Instance-Level Label Propagation with Multi-Instance Learning

Authors: Qifan Wang, Gal Chechik, Chen Sun, Bin Shen

IJCAI 2017 | Conference PDF | Archive PDF | Plain Text | LLM Run Details

Reproducibility Variable Result LLM Response
Research Type Experimental Experimental results on two benchmark datasets demonstrate the effectiveness of the proposed approach over several state-of-the-art methods.
Researcher Affiliation Industry Qifan Wang, Gal Chechik, Chen Sun and Bin Shen Google Research Mountain View, CA 94043, US {wqfcr, gal, chensun, bshen}@google.com
Pseudocode Yes Algorithm 1 Instance-Level Label Propagation with Multi Instance Learning (ILLP)
Open Source Code No The paper provides a link for the MISSL baseline method's code ('The code is available from http://www.cs.cmu.edu/ juny/MILL/') but does not state that the code for the proposed ILLP method is open-source or provide a link for it.
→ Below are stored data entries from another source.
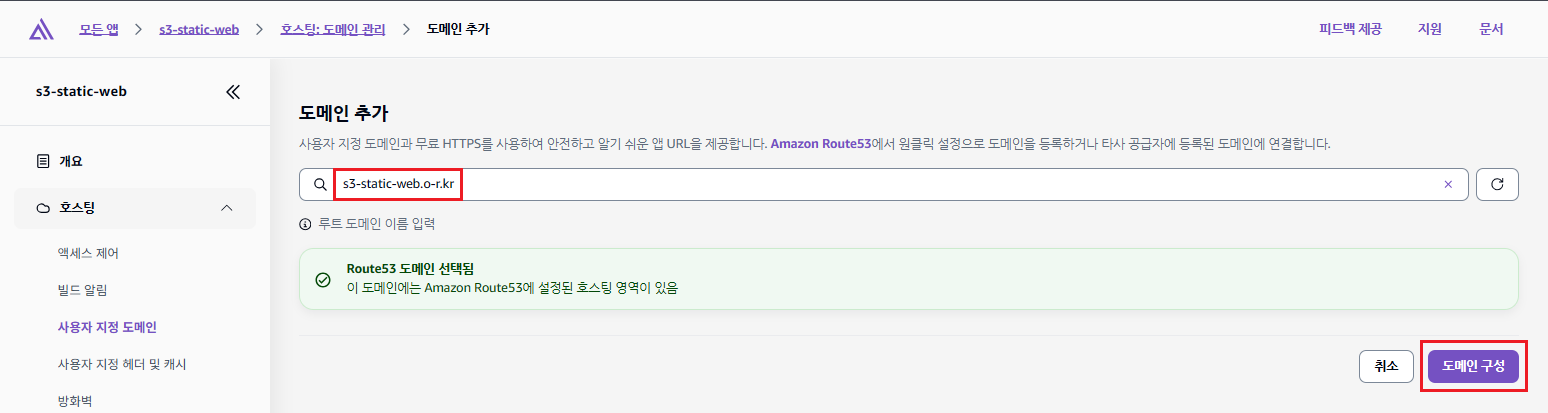Go to s3-static-web breadcrumb
The height and width of the screenshot is (413, 1548).
coord(199,29)
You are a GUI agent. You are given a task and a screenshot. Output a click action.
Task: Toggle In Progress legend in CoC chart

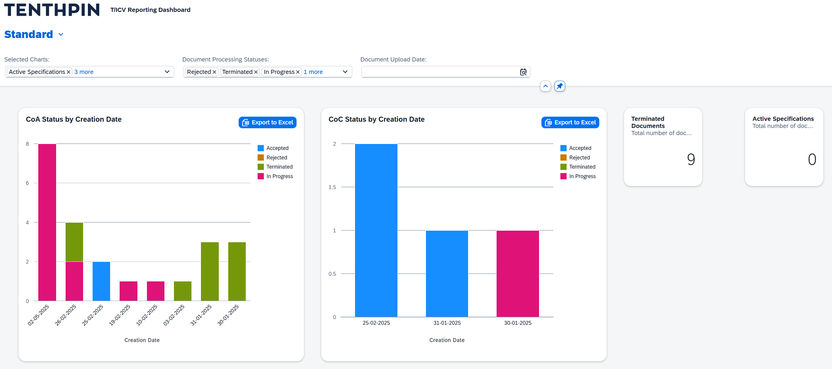[578, 176]
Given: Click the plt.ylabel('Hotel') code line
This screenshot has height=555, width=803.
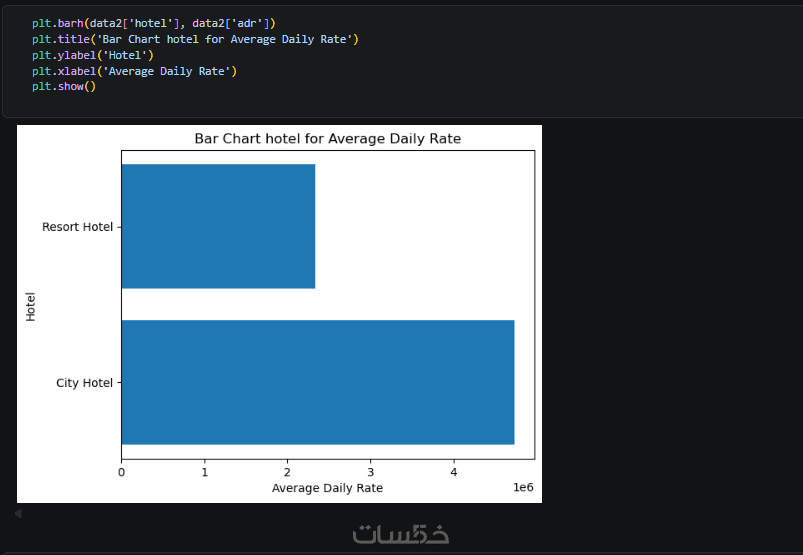Looking at the screenshot, I should pyautogui.click(x=92, y=55).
Open Datasets Yes The proposed ILLP approach is evaluated with three configurations of experiments on two benchmarks: an image dataset SIVAL2 and a text corpus Reuters (Reuters21578)3. ... SIVAL2 (http://www.cs.wustl.edu/ sg/multi-inst-data/) ... Reuters3 (http://www.daviddlewis.com/resources/testcollections/)
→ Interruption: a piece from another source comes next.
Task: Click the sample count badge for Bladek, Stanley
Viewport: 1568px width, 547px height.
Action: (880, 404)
Dataset Splits Yes In each experiment, we randomly partition the examples in each category into two splits to form the labeled and unlabeled sets. The trade-off parameters α and β are tuned using five-fold cross-validation.
Hardware Specification No No specific hardware details (e.g., GPU/CPU models, memory) used for running experiments are mentioned in the paper.
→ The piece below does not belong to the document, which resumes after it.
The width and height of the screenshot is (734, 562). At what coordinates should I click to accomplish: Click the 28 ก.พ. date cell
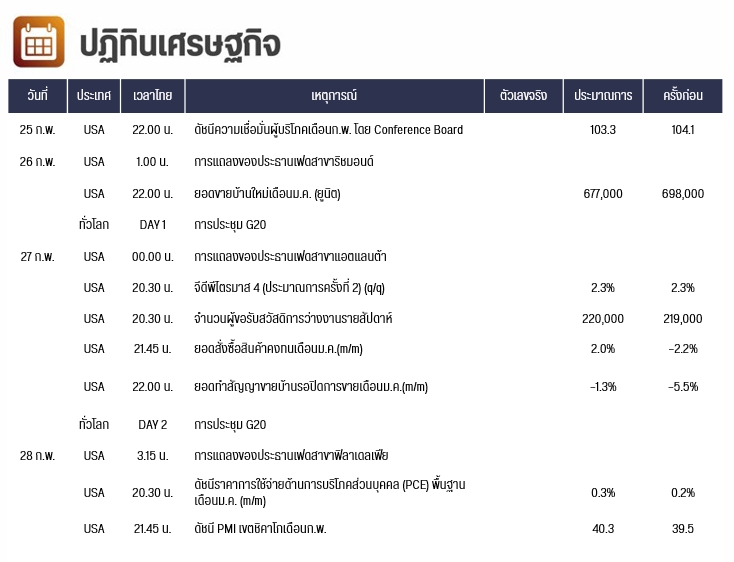(37, 456)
Software Dependencies No The paper mentions 'tf-idf features' and refers to existing implementations for baseline parameters, but it does not specify any software dependencies with version numbers (e.g., Python 3.x, PyTorch 1.x, scikit-learn x.x).
Experiment Setup Yes The trade-off parameters α and β are tuned using five-fold cross-validation. We set the number of neighbors k to 8 to construct the k-NN graph.